When persons with disabilities seek reasonable accommodations of zoning laws, municipalities often argue that the accommodation is not "necessary" to assure equal opportunity because other, equally satisfactory, properties are available. Some courts actually buy this argument, or at least don’t outrightly reject it. Judge Holderman doesn’t futz around. He rejects it decisively:

i. The FHA talks about denying "a" dwelling, not all dwellings. "[T]he FHAA does not only outlaw discrimination in the denial of all housing; it outlaws discrimination in the denial of particular dwellings."

ii. If you accept the municipality’s argument, plaintiff’s could never prevail because there will always be another comparable property. 
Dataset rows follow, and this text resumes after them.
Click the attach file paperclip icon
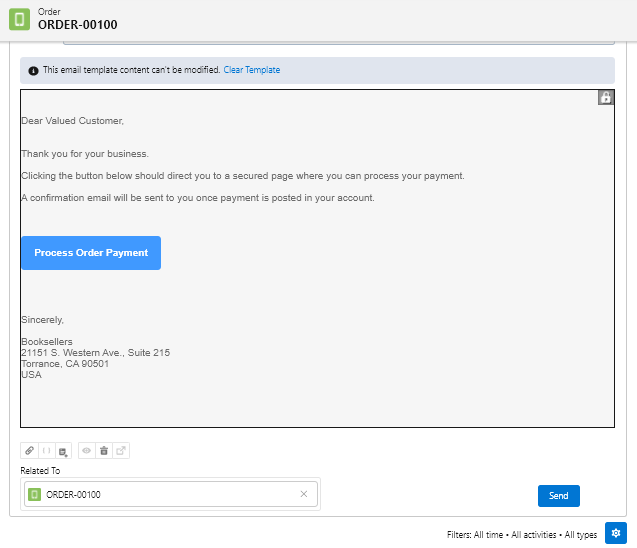This screenshot has height=548, width=637. click(29, 451)
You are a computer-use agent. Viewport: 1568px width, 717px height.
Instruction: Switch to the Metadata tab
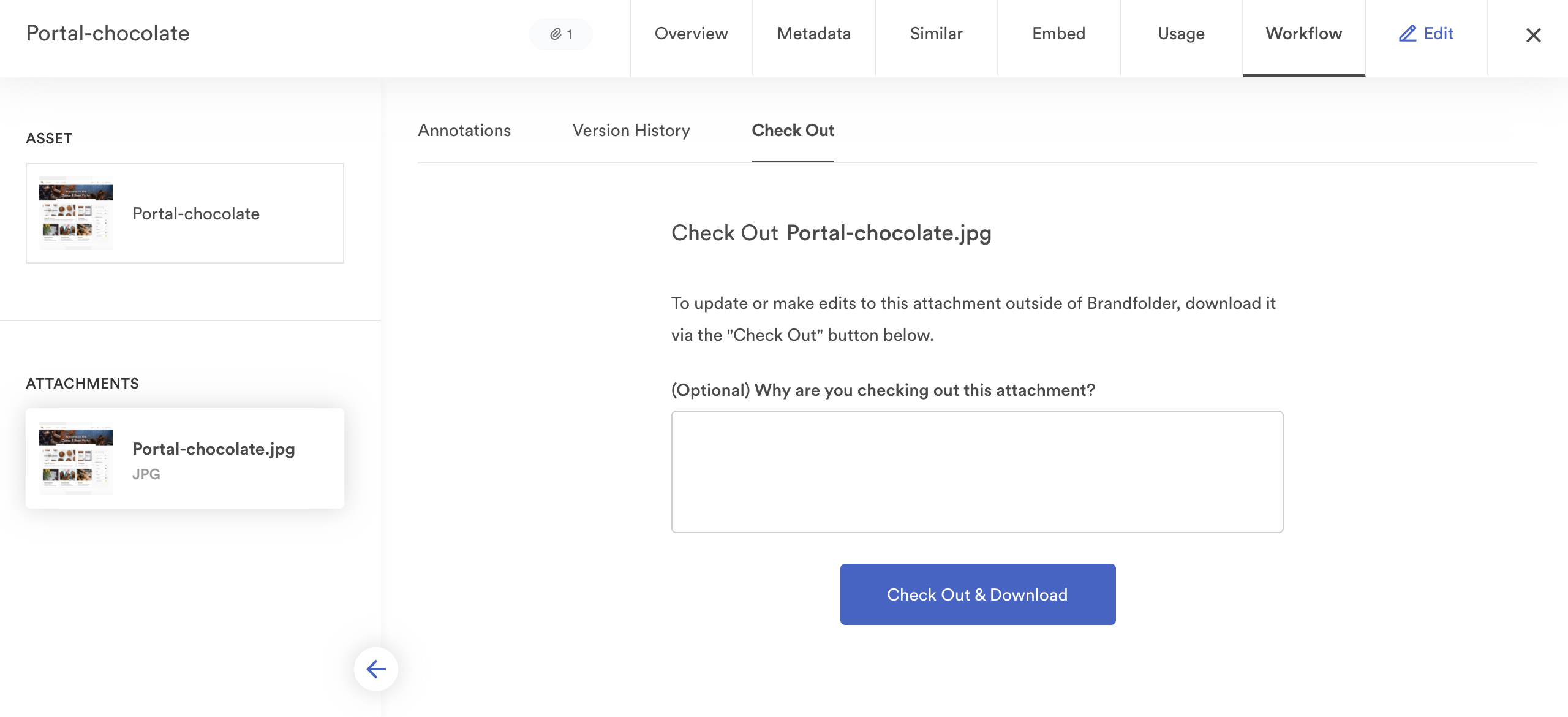click(813, 34)
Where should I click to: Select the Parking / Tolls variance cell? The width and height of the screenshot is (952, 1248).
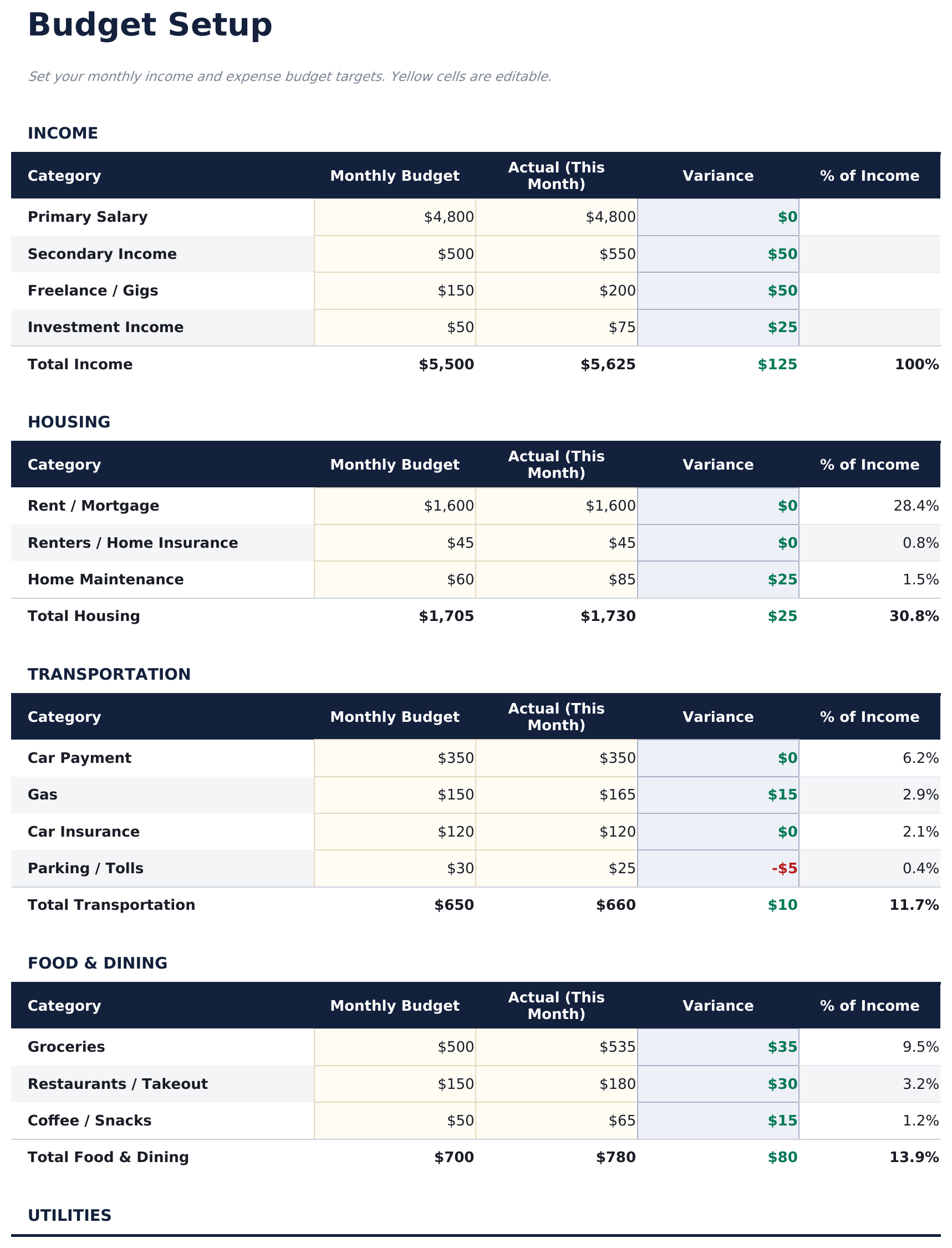[717, 868]
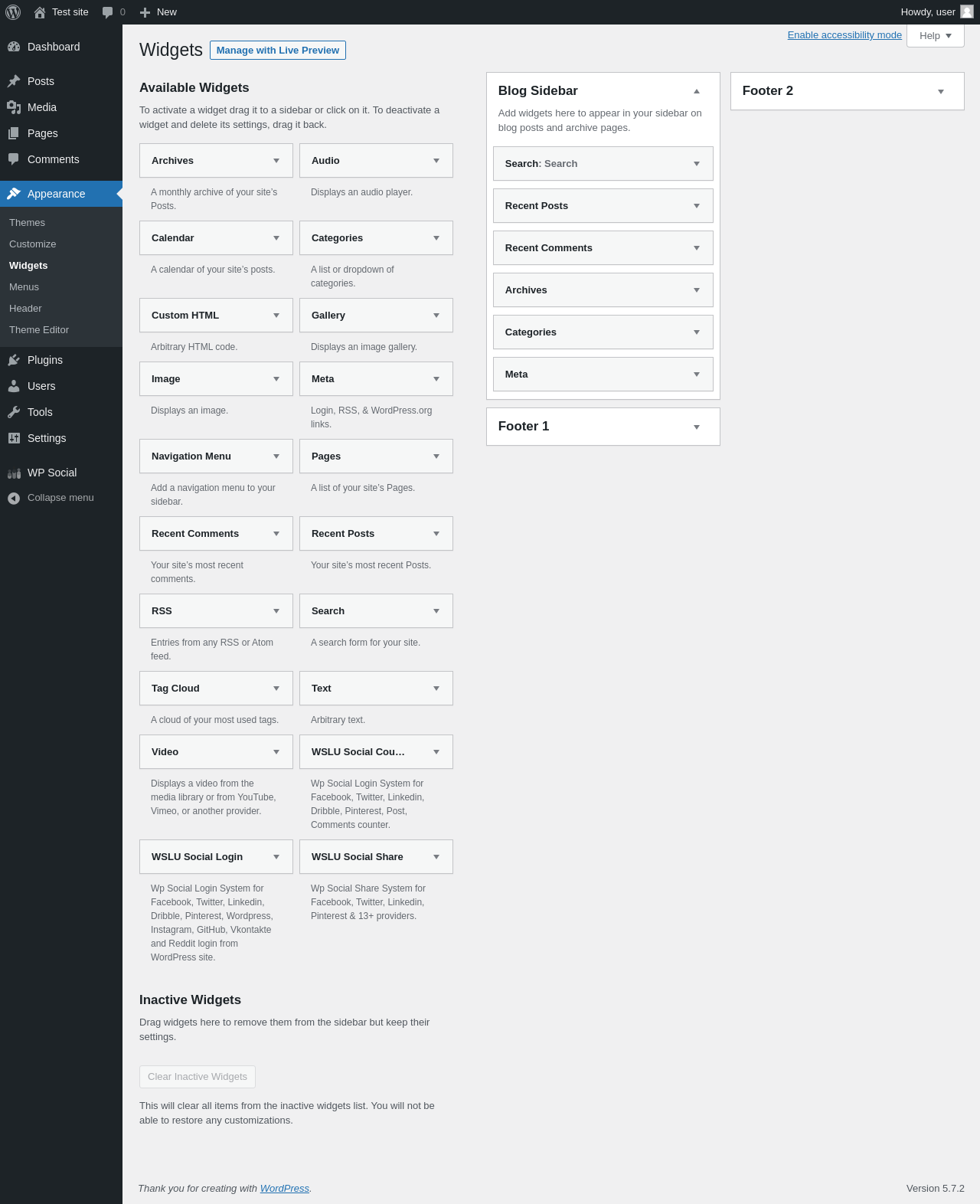980x1204 pixels.
Task: Click the Dashboard gauge icon
Action: pyautogui.click(x=14, y=47)
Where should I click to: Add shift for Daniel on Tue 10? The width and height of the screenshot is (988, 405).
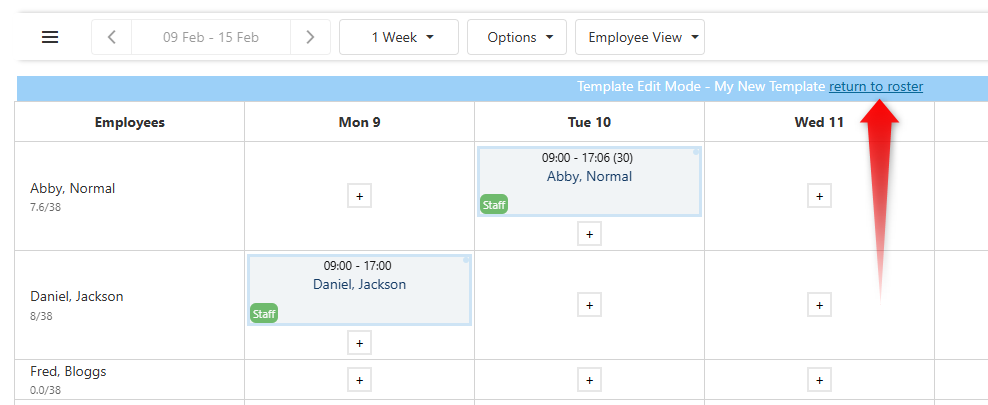click(589, 304)
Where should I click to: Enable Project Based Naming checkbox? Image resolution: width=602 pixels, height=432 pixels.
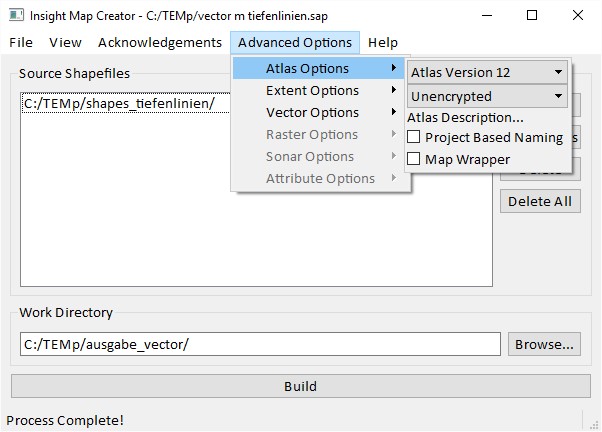pos(414,138)
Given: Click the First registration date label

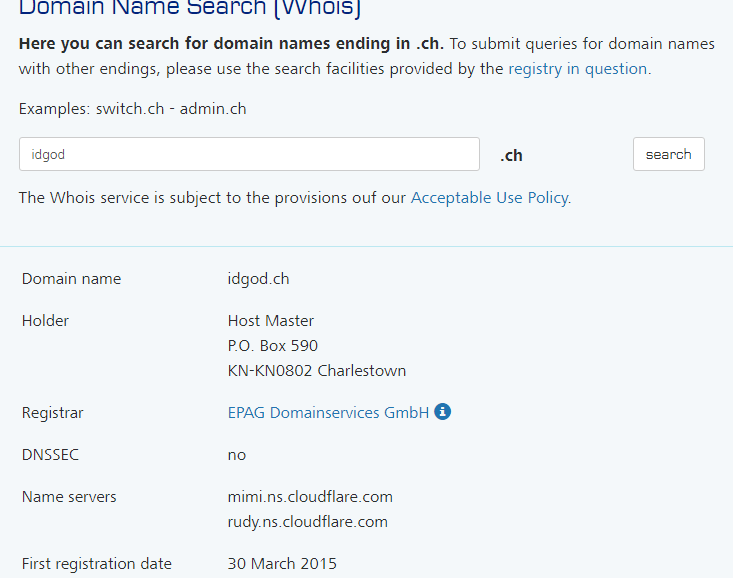Looking at the screenshot, I should pyautogui.click(x=97, y=564).
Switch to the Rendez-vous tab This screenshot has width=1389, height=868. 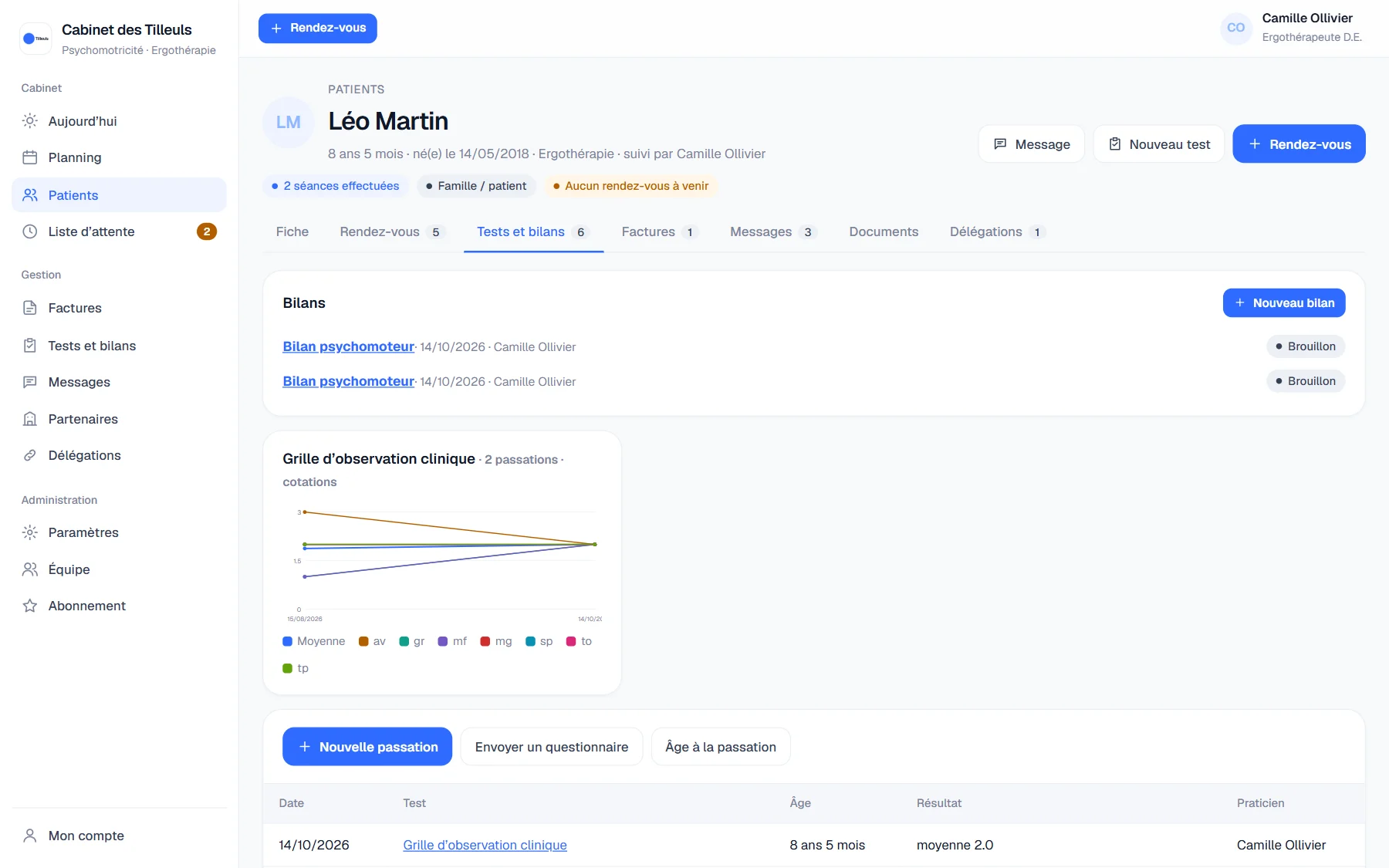(x=392, y=231)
c. Understands that the "anti-clustering" defense of spacing limitations (1000 feet in this case) is very hard to sustain. With one exception, Familystyle of St. Paul, Inc. v. City of St. Paul, 923 F.2d 91 (8th Cir. 1991), courts have rejected it. 

d. States that the fundamental alteration defense of a zoning ordinance requires the municipality to show that the sought after accommodation would fundamentally alter "the zoning program as a whole," not the one particular part being challenged (here, the 1000 foot spacing requirement) 

e. Rejects Familystyle’s rational basis test for scrutinizing zoning ordinances under the FHA, and instead requires that the ordinance’s provisions be "warranted by the specific needs and abilities of those handicapped persons to whom they apply." Applying this standard the court strikes down the following zoning provisions:

i. Group homes must occupy a detached single-family dwelling. Other people can live in any type of dwelling they wish.

ii. Community residences must be operated by non-profits.

iii. Occupancy may not exceed one person per room.

iv. Community residences must be inspected for building code compliance prior to any occupancy or re-occupancy.